Beberapa literatur menyebutkan kebudayaan mengalami puncak kejayaannya saat masa Kerajaan Majapahit. Namun, saat Majapahit runtuh, kebudayaan kembali mengarah pada bentuk-bentuk budaya sebelum zaman Majapahit. Hal itu diperkuat dengan peninggalan-peninggalan sejarah yang memiliki unsur dan materialnya yang berbeda.
Keberadaan Kerajaan Mataram di Magetan
Dalam sebuah pupuh tembang Dhandanggula di Babad Tanah Jawi, Kerajaan Mataram memiliki pamor yang cukup tinggi di Magetan. Dari Babad Tanah Jawi inilah, sebuah karya sastra mampu merepresentasikan peristiwa tertentu di masa-masa yang telah lalu.
Masih dilansir dari jurnal yang sama, tertulis sebuah pupuh dengan beberapa bait yang telah di terjemahkan oleh Soetarjono, tokoh sejarawan dari Magetan.
Pupuh 3
Anging arine raneki
Sang dipati tan purun ngalihno
Dene patedan Sang Raji
Pandji sureng raneku
Duk sang nata aneng samawis
Mangkana Kartojudo
Ing raka tinuduh
Anggetjah mantjanegoro ponorogo, madiun lan saesragi
Kaduwang ka magetan
Yang berarti “Raja tidak menyetujui panji pindah nama dan Kartojudo diperintahkan untuk menyerang Mancanegara: Ponorogo, Madiun, Saesragi, Kaduwang, Ka Magetan.”
Pupuh 5
Saking nagari ing Surawesti
Wus sijaga sedja magut ing prang
Mring demang Kartojudone
Ing pranaraga ngumpul
Ka Magetan kaduwung sami
Tuwin ing Jagaraga
Pepak neng Madiun
Sampun ageng barisira
Sira demang Kartojudo budal saking
Caruban saha bala
Yang berarti “Dari Sulawesti Kartojudo beserta bala tentara berangkat dari Caruban akan ke Pranaraga, Magetan, Kaduwung, serta ke Jagaraga dan Madiun.”
Pupuh 8
Sira demang Kartojudo aglis
Budal saking Madiun negara
Mring Jagaraga kersane
Dene ingkang tinuduh
Mring kaduwang mantri kekalih
Ngabehi Tambakbojo
Lawan Wirantanu
Angirid prajurit samas
Mantri kalih ing kaduwang sampun prapti
Mandek barisira
Yang berarti “Kartojudo berangkat dari Madiun ke Jagaraga, sedang yang ke Kaduwang ialah mantri berdua, Nagbehi Tambakbojo dan Wirantanu.”

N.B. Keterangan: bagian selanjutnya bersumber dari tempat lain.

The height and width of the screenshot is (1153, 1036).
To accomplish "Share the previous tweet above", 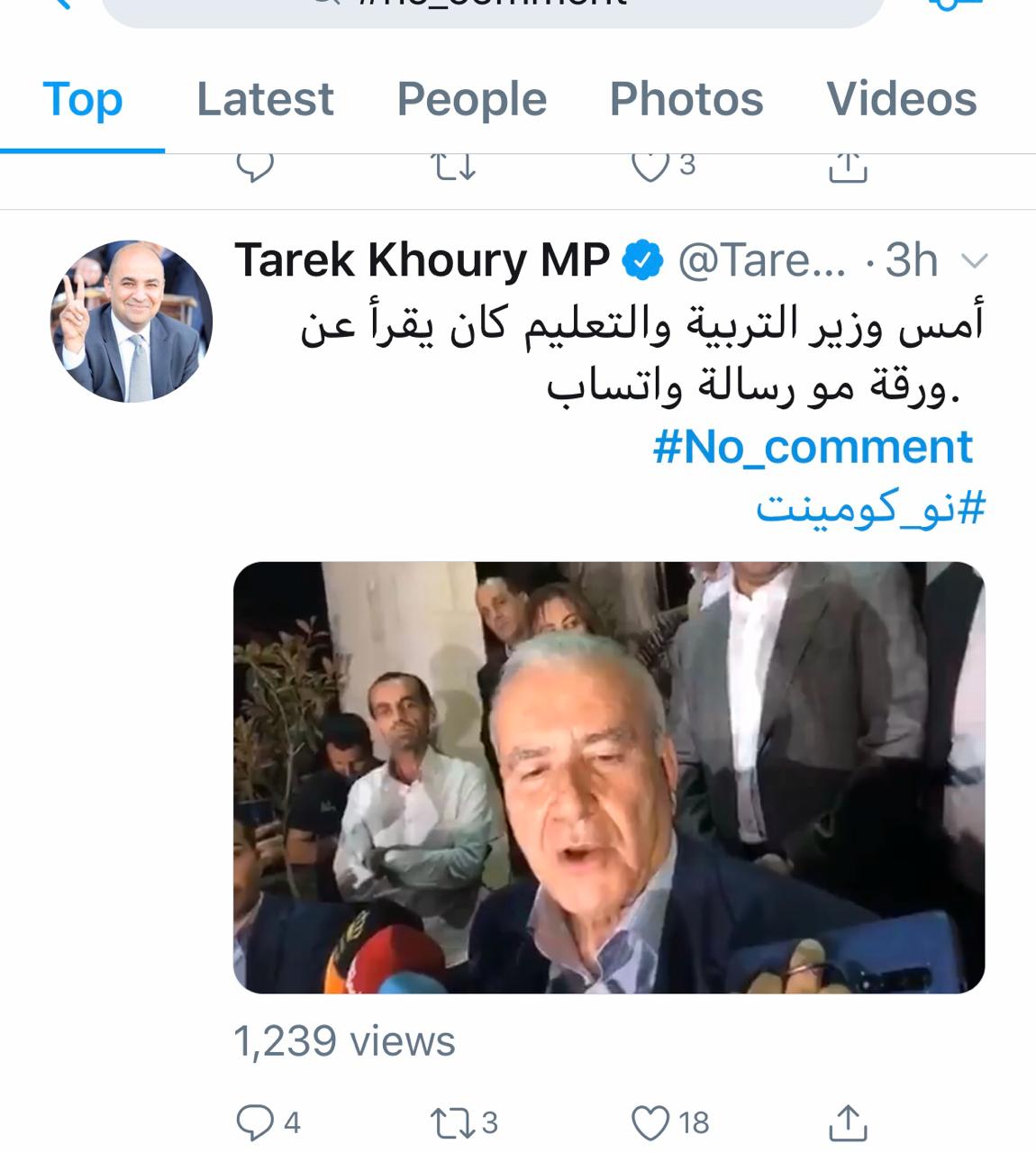I will point(847,167).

Dari beberapa pupuh tersebut maka bisa disimpulkan bahwa kala itu Magetan benar-benar daerah Mancanegara atau daerah-daerah yang berada di luar Mataram atau biasa disebut daerah taklukan Kerajaan Mataram. Magetan pada kenyataannya juga menjadi tempat berkumpulnya para prajurit Mancanegara untuk melakukan penyerangan ke pusat pemerintahan Mataram yang pada saat itu berada di bawah pengaruh Belanda.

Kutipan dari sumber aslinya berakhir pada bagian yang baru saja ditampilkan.